> EXERCISE
Copy every line in the records below that contains the word "yellow".

DATA PROVIDED Block Start

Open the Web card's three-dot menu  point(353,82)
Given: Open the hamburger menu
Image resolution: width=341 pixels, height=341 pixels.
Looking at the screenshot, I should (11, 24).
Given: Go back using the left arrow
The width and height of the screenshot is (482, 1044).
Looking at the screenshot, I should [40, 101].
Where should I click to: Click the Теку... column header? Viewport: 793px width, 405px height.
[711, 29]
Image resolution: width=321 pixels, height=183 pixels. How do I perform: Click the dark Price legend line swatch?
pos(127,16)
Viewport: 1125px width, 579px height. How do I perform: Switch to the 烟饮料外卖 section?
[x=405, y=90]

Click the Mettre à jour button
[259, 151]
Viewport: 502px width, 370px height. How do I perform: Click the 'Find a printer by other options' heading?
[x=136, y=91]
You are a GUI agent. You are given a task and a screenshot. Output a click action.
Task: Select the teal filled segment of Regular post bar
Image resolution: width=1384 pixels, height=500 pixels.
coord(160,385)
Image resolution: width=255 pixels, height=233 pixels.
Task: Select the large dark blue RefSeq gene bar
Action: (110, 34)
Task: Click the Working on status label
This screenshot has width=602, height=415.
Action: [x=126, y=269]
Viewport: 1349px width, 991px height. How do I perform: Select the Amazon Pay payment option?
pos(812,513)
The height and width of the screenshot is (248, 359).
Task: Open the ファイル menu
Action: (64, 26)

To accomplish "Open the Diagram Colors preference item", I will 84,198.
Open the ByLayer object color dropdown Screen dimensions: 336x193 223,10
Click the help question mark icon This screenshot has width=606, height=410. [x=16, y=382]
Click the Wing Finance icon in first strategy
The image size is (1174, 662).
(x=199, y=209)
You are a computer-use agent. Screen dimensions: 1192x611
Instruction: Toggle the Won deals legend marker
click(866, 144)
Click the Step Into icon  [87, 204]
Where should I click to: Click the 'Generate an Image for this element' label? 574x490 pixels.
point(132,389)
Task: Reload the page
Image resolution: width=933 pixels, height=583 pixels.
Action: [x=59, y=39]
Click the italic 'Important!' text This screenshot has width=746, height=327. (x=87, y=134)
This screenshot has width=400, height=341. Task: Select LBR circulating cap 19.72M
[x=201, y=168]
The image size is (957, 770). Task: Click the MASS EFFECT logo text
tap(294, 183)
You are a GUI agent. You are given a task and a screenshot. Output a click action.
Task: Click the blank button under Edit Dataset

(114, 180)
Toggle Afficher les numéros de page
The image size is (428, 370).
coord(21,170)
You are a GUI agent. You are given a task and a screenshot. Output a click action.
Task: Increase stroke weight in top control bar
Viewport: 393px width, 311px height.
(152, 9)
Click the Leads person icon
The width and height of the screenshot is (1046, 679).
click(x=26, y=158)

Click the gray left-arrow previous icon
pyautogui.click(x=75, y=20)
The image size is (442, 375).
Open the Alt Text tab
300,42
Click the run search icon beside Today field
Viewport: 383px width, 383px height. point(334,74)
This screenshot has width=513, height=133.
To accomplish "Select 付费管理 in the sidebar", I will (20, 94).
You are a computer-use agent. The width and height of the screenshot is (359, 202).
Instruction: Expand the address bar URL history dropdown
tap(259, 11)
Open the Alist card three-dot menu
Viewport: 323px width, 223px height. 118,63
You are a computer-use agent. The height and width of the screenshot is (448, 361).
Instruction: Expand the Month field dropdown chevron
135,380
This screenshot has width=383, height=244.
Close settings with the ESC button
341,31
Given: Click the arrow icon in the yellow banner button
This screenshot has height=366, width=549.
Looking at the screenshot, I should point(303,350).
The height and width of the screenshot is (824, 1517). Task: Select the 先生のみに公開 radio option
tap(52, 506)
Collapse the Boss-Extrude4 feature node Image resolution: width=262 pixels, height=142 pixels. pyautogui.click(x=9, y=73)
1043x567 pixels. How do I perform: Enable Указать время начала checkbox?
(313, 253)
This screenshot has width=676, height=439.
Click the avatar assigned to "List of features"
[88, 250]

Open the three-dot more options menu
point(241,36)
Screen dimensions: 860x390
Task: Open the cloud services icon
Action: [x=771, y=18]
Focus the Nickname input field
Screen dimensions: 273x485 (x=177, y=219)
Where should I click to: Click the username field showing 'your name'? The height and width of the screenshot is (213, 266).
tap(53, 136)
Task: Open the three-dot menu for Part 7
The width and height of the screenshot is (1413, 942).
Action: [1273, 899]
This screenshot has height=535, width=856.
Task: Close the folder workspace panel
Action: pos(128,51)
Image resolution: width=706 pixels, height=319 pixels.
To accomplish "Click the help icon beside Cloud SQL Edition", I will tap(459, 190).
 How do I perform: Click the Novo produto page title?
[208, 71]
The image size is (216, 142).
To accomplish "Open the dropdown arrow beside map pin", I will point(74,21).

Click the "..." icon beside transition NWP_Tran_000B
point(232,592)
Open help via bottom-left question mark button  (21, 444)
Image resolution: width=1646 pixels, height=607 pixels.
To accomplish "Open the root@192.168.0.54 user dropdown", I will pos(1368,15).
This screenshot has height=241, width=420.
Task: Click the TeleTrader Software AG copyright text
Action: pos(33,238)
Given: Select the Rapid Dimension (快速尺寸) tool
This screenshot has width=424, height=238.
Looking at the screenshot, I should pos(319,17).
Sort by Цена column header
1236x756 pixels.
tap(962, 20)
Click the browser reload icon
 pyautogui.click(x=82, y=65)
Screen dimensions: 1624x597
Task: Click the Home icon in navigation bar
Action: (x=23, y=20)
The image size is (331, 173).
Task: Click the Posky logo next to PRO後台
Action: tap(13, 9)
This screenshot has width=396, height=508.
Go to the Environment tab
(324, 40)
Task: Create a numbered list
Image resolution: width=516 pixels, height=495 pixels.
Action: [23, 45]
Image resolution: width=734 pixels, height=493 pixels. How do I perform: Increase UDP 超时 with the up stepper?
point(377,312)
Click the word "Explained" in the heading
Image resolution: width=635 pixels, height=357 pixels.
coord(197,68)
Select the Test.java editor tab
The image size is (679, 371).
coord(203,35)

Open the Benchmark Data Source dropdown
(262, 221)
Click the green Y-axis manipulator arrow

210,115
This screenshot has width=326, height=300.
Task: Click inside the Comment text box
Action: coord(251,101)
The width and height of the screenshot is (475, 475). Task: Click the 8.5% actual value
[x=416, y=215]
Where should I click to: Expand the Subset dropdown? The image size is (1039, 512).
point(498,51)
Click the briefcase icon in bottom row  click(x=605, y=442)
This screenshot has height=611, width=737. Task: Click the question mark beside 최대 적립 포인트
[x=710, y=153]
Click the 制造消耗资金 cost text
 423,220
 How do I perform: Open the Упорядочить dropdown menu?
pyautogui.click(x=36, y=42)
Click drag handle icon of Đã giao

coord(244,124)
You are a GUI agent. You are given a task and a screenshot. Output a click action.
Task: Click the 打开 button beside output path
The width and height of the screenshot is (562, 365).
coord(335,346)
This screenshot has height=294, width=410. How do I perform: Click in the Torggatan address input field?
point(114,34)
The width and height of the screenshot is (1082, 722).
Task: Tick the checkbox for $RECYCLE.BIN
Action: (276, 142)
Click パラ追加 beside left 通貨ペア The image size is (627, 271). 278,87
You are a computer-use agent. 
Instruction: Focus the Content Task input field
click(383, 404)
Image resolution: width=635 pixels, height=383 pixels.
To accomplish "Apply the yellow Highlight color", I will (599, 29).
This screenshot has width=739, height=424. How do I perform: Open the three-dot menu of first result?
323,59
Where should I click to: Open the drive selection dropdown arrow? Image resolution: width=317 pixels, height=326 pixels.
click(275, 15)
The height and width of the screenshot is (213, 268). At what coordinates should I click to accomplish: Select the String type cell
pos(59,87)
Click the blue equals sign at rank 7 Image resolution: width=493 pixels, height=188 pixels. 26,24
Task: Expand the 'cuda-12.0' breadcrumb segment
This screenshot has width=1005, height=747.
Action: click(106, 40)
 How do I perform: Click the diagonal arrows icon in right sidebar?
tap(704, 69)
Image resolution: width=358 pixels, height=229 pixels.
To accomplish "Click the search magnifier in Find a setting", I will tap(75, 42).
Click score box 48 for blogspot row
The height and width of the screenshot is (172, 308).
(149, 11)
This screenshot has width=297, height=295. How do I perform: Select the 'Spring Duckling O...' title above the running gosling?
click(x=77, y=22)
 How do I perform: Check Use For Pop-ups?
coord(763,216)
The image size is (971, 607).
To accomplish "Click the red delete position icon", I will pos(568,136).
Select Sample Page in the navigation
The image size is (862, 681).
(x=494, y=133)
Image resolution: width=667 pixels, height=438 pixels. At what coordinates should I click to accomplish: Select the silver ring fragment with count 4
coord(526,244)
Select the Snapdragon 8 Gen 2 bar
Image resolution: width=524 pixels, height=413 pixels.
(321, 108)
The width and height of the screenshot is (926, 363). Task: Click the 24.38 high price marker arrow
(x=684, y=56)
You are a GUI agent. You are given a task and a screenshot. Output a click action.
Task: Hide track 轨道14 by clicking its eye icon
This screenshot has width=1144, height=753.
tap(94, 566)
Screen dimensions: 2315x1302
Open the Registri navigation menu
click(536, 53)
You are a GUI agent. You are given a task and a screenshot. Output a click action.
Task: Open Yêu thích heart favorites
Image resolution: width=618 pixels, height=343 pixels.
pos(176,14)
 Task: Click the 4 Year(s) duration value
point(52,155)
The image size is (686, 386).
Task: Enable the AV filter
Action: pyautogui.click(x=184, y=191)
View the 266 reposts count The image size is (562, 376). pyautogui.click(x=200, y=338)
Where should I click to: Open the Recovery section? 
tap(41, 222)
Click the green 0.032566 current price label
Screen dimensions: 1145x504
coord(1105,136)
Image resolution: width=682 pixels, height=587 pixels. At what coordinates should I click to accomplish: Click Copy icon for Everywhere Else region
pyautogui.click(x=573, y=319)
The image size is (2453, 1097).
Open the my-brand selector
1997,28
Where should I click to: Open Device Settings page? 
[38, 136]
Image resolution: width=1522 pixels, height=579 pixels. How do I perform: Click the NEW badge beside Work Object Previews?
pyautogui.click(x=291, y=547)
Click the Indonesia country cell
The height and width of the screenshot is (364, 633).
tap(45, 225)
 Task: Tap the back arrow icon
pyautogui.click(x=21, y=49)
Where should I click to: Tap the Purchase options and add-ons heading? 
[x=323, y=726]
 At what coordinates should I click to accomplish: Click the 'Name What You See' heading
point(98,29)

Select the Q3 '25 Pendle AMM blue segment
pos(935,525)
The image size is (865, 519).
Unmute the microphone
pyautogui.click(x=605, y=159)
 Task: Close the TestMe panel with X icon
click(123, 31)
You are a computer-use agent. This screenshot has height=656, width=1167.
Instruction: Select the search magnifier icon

DATA PROVIDED Block End

> OUTPUT BELOW
Given: Click the arrow icon in the yellow banner button
To accomplish "Apply the yellow Highlight color", I will (599, 29).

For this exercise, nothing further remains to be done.